* ASSIGNMENT
Instruction for the entries that follow: retype exactly the lines from the line with "Ver torquímetros para tampas (41, 1560)" to the line with "[Torquímetro de Aperto", both included, and omit all others.

* RECORDED DATA

>>>

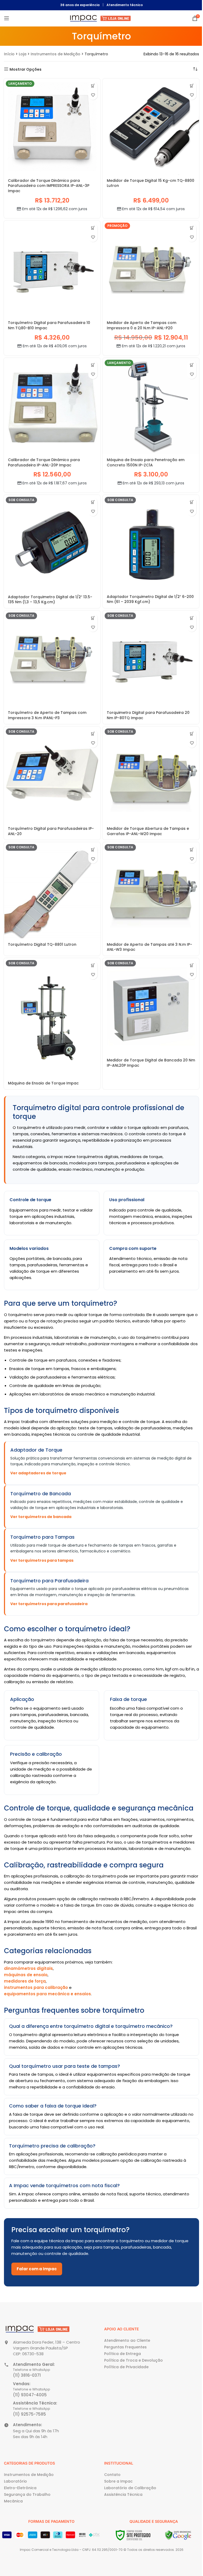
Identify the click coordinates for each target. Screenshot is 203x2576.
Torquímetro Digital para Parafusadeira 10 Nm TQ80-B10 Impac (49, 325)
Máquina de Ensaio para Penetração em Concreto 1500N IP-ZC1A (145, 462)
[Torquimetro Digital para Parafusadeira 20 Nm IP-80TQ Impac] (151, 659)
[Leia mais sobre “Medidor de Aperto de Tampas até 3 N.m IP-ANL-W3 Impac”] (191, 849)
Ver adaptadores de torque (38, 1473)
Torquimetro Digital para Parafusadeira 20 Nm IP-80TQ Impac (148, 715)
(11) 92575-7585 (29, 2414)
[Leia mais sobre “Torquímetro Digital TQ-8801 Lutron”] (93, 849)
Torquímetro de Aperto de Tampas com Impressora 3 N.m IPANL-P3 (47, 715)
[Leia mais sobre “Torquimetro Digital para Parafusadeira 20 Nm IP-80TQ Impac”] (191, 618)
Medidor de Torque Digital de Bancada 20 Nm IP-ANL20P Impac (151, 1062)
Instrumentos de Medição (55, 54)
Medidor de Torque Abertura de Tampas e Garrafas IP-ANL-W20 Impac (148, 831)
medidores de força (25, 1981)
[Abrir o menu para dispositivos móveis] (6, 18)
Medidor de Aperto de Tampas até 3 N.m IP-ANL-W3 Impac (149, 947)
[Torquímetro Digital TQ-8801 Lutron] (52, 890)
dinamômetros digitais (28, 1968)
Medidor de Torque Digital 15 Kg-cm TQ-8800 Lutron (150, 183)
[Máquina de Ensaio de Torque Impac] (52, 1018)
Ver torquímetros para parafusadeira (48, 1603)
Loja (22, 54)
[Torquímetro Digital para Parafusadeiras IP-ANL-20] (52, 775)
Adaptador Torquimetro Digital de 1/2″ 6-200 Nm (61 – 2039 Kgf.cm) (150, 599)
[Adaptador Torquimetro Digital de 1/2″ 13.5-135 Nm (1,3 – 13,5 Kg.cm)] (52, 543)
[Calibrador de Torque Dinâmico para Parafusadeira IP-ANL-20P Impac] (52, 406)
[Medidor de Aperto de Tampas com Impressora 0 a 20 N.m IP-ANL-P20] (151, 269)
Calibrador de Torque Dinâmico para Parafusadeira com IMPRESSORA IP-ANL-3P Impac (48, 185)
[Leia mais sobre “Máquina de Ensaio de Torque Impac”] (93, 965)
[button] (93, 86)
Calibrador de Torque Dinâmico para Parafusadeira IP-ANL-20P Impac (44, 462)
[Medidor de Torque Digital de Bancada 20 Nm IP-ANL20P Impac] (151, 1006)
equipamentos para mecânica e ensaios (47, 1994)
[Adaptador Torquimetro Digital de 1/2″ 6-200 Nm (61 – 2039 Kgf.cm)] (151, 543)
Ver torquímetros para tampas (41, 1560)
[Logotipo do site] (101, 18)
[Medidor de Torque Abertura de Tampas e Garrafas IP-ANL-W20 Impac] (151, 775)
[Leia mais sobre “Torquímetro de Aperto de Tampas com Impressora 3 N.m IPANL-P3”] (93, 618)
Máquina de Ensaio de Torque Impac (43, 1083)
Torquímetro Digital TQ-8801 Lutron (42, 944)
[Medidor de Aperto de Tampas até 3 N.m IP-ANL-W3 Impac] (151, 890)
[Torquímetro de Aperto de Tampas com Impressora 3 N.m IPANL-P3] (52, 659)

<<<
>>>

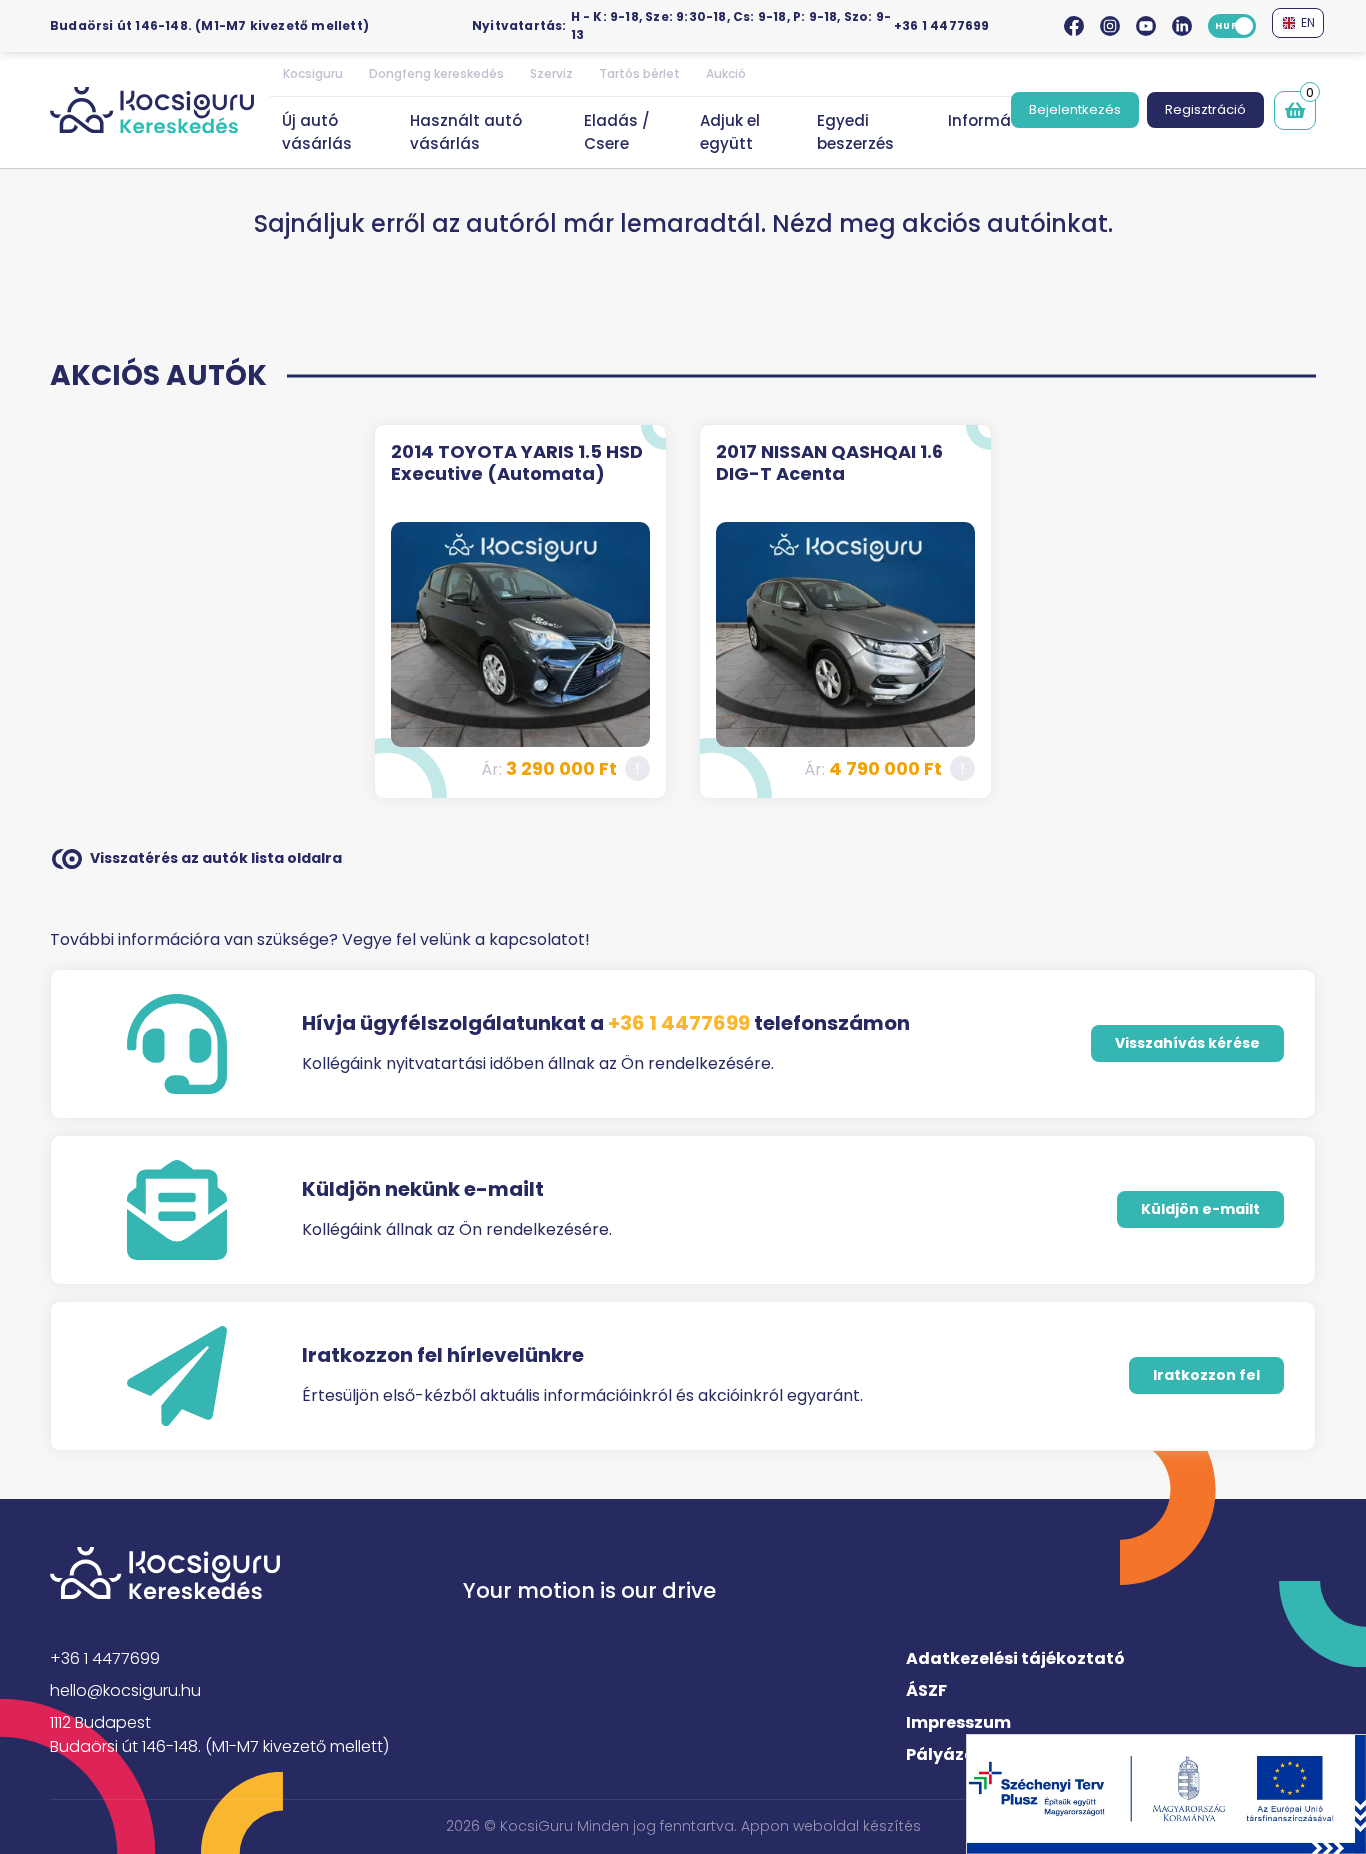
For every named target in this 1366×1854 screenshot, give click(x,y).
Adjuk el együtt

<<<

* THE ANSWER
Ver torquímetros para tampas (41, 1560)
[Logotipo do site] (101, 18)
[Medidor de Torque Abertura de Tampas e Garrafas IP-ANL-W20 Impac] (151, 775)
[Leia mais sobre “Torquímetro de Aperto de Tampas com Impressora 3 N.m IPANL-P3”] (93, 618)
Máquina de Ensaio de Torque Impac (43, 1083)
Torquímetro Digital TQ-8801 Lutron (42, 944)
[Medidor de Aperto de Tampas até 3 N.m IP-ANL-W3 Impac] (151, 890)
[Torquímetro de Aperto de Tampas com Impressora 3 N.m IPANL-P3] (52, 659)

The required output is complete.